BACKGROUND AND OBJECTIVE: In health preference research, studies commonly hypothesize differences in parameters (i.e., differential or joint effects on attribute importance) and/or in choice predictions (marginal effects) by observable factors. Discrete choice experiments may be designed and conducted to test and estimate these observable differences. This guide covers how to explore and corroborate various observable differences in health preference evidence. METHODS: The analytical process has three steps: analyze the exploratory data, analyze the confirmatory data, and interpret and disseminate the evidence. In this guide, we demonstrate the process using dual samples (where exploratory and confirmatory samples were collected from different sources) on 2020 US COVID-19 vaccination preferences; however, investigators may apply the same approach using split samples (i.e., single source).
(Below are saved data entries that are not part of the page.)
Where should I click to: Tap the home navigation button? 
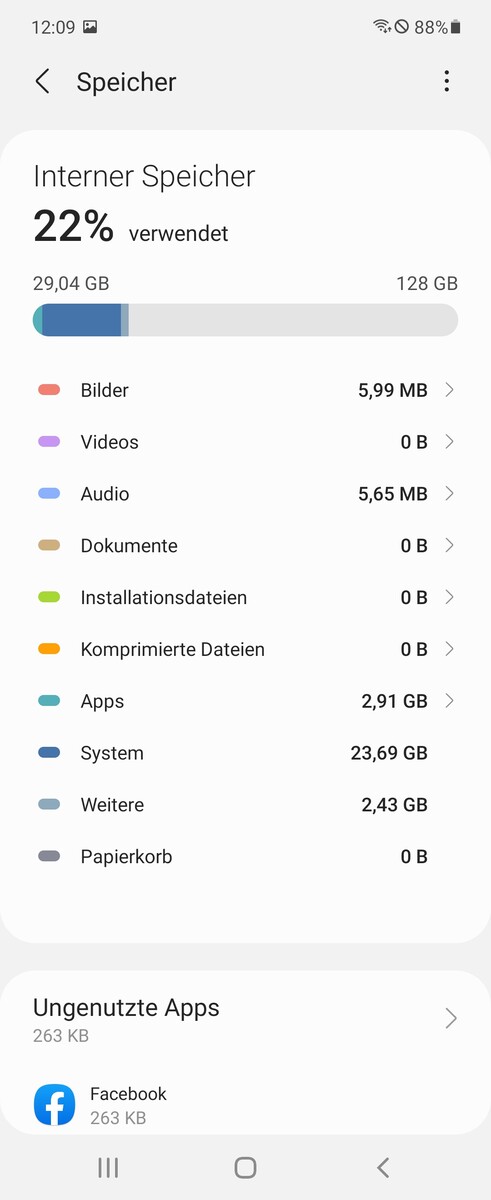pos(245,1167)
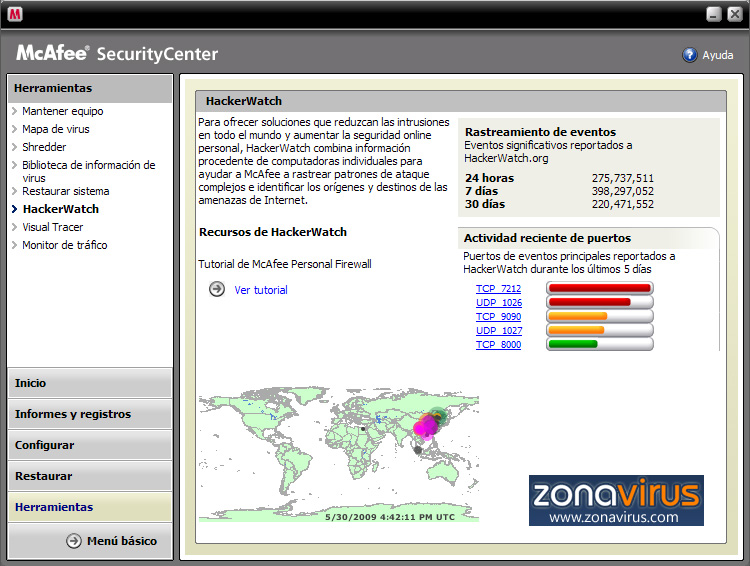Open the TCP 7212 port link

pyautogui.click(x=498, y=288)
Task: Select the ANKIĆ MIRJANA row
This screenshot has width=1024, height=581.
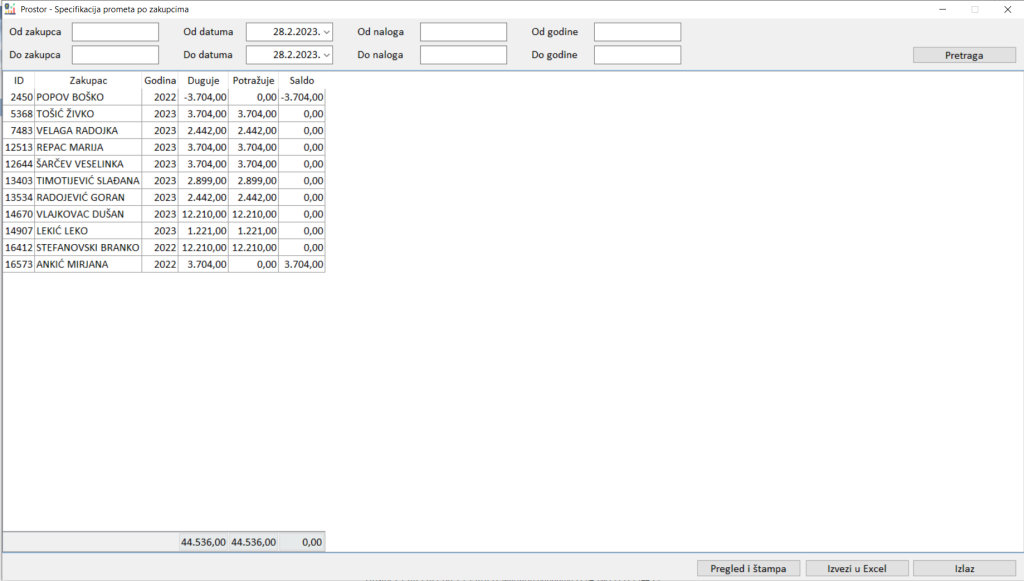Action: tap(88, 264)
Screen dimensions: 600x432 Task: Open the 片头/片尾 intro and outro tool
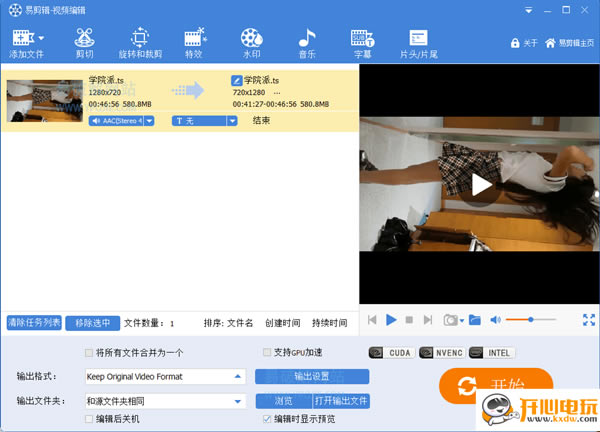click(x=418, y=38)
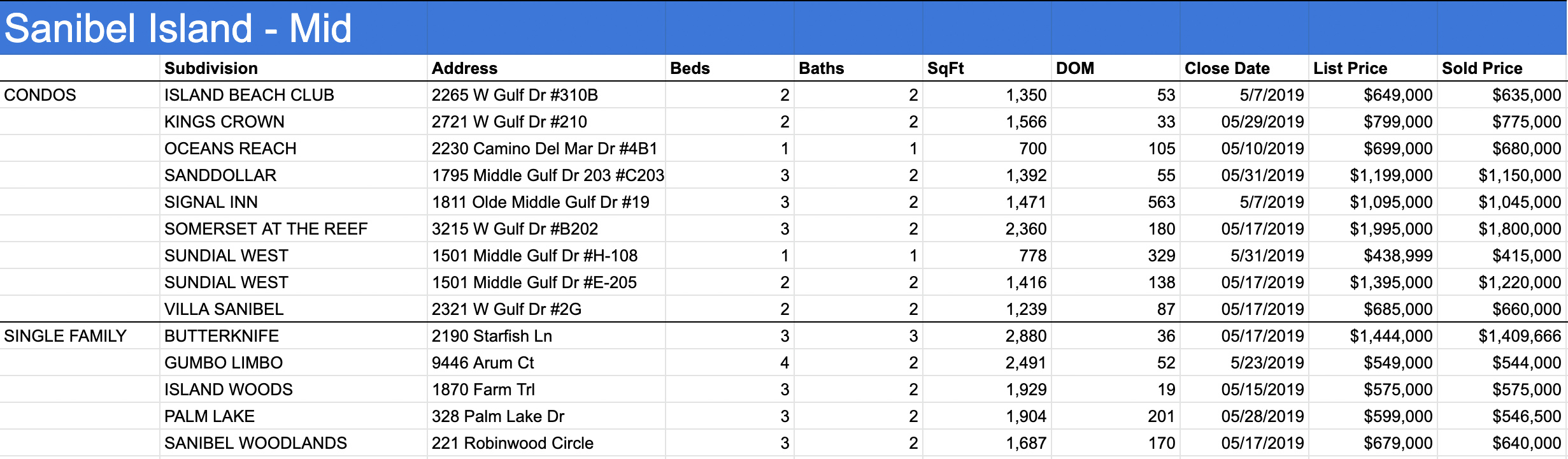Click the ISLAND BEACH CLUB subdivision cell
1568x459 pixels.
coord(293,95)
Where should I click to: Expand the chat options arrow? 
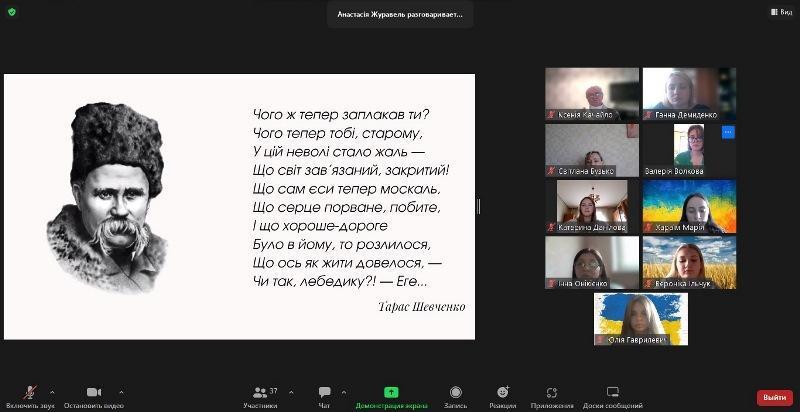pyautogui.click(x=344, y=392)
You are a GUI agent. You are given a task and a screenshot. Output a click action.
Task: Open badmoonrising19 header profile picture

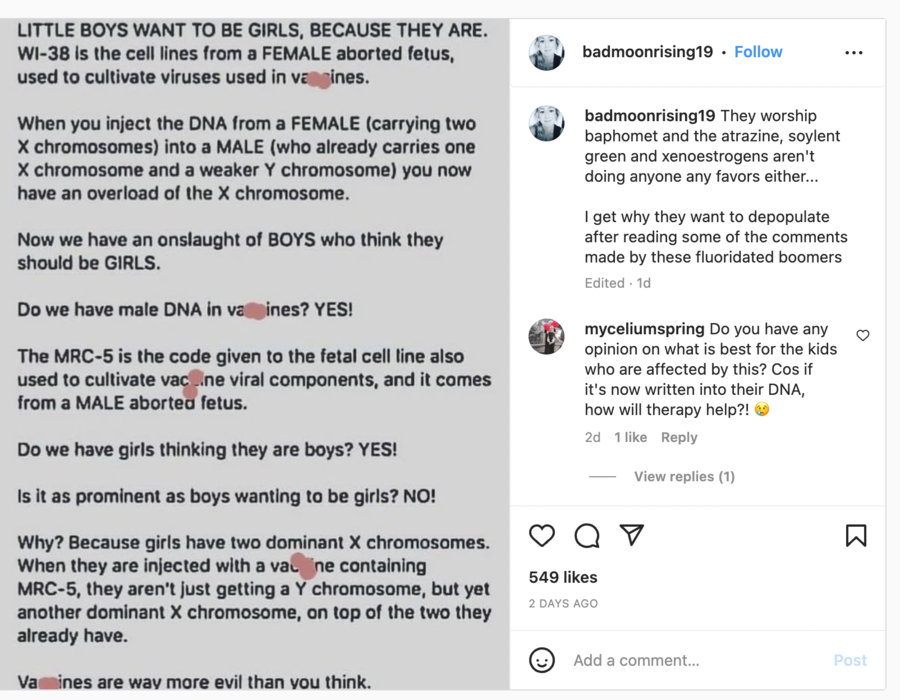point(546,52)
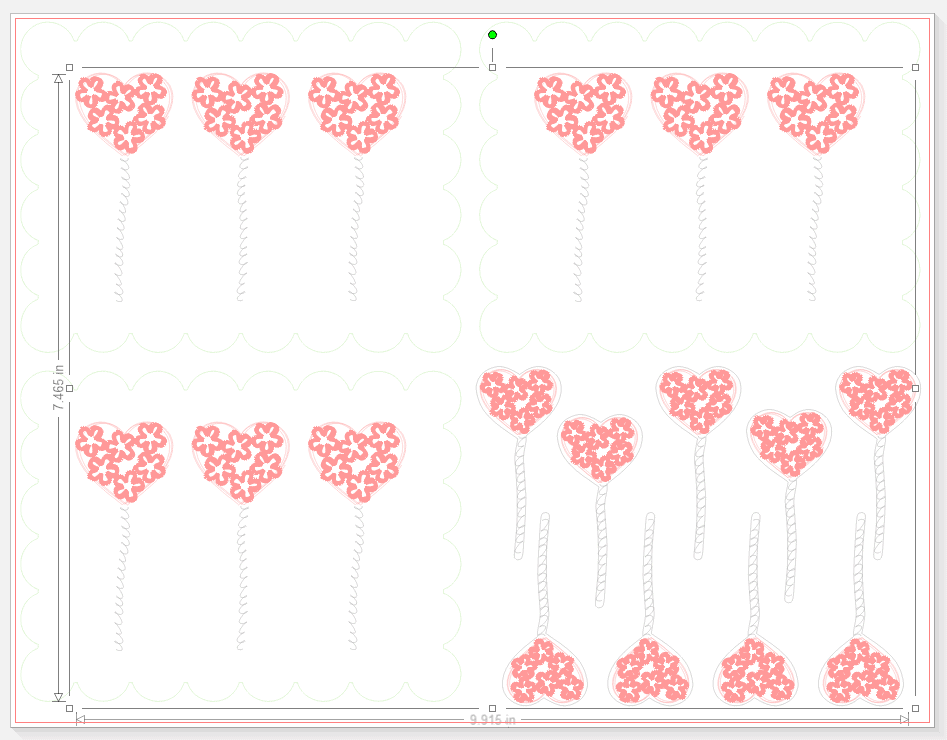Click the right-middle selection handle

915,388
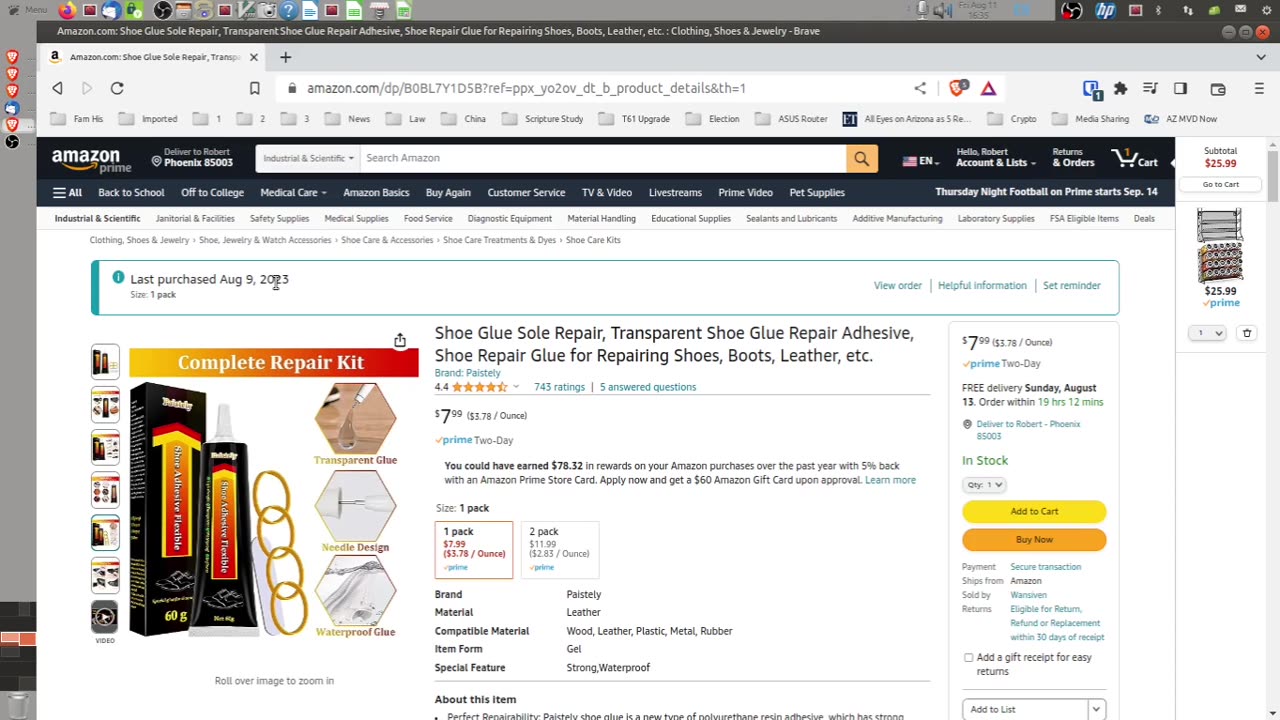Open the Customer Service nav item
1280x720 pixels.
[526, 192]
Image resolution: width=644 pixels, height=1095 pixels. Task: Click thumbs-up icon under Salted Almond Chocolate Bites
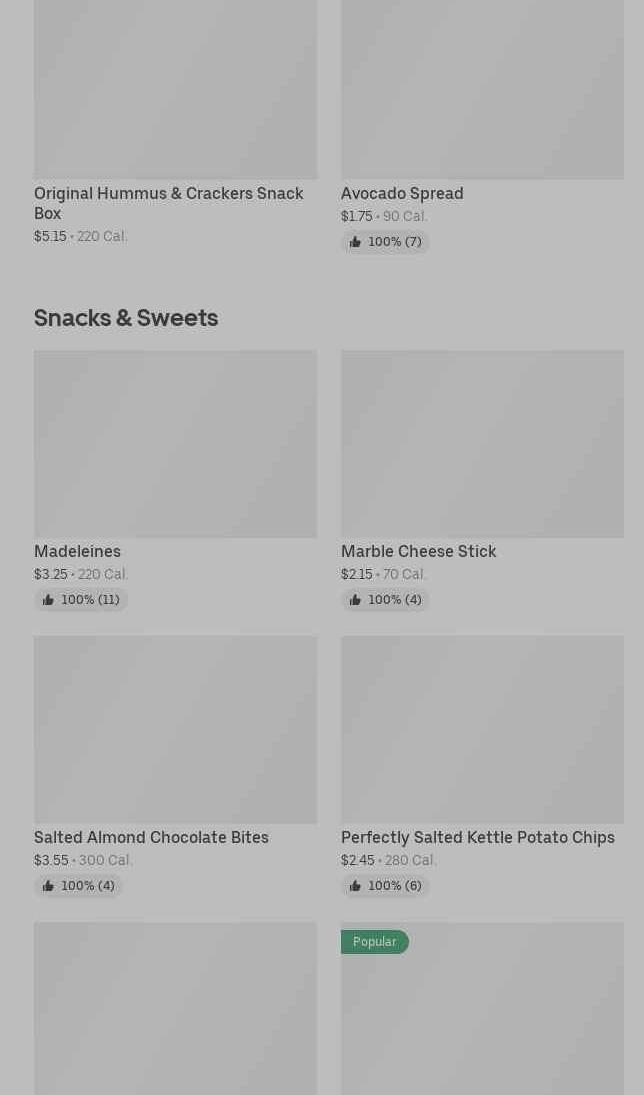pos(48,886)
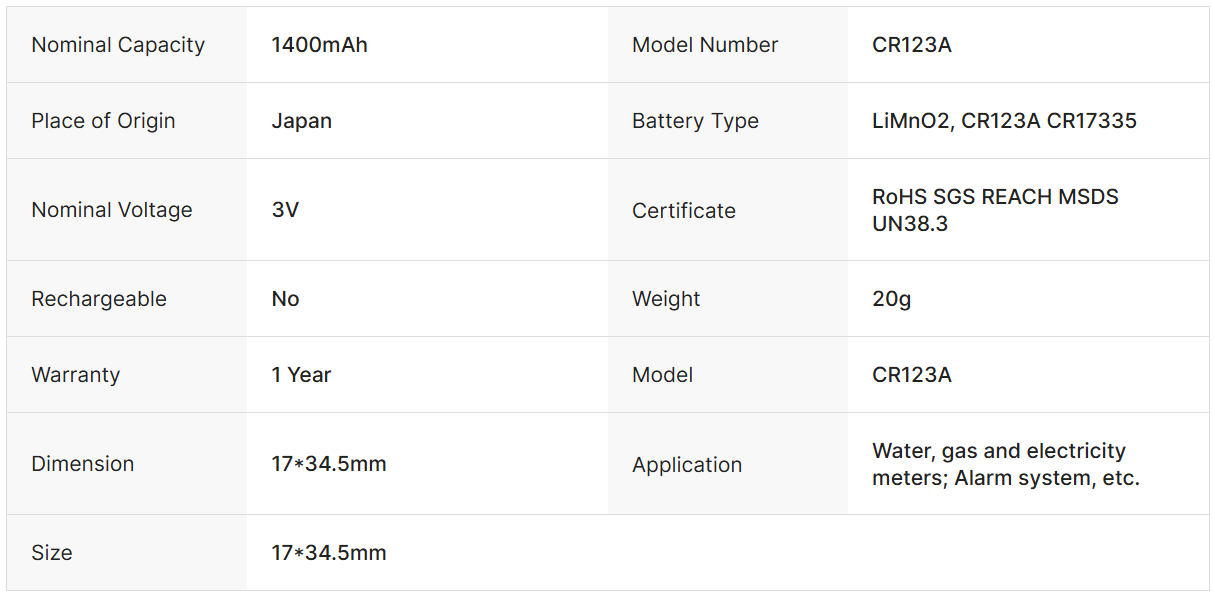Click the Application label
The height and width of the screenshot is (597, 1215).
687,465
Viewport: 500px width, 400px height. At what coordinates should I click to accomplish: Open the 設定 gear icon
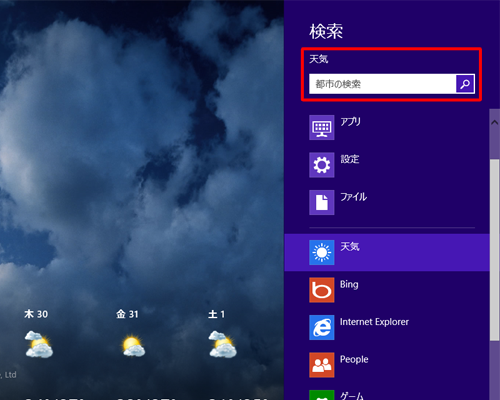322,165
RESULTS: The confirmatory analysis failed to reject ten of the 17 null hypotheses generated by the exploratory analysis (p < 0.05). Apart from demographic, socioeconomic, and geographic differences, political independents and persons who have never been vaccinated against influenza are among those least likely to be vaccinated (0.838 and 0.872, respectively). CONCLUSIONS: For all researchers in health preference research, it is essential to know how to identify and corroborate observable differences. Once mastered, this skill may lead to more complex analyses of latent differences (e.g., latent classes, random parameters). This guide concludes with six questions that researchers may ask themselves when conducting such analyses or reviewing published findings of observable differences.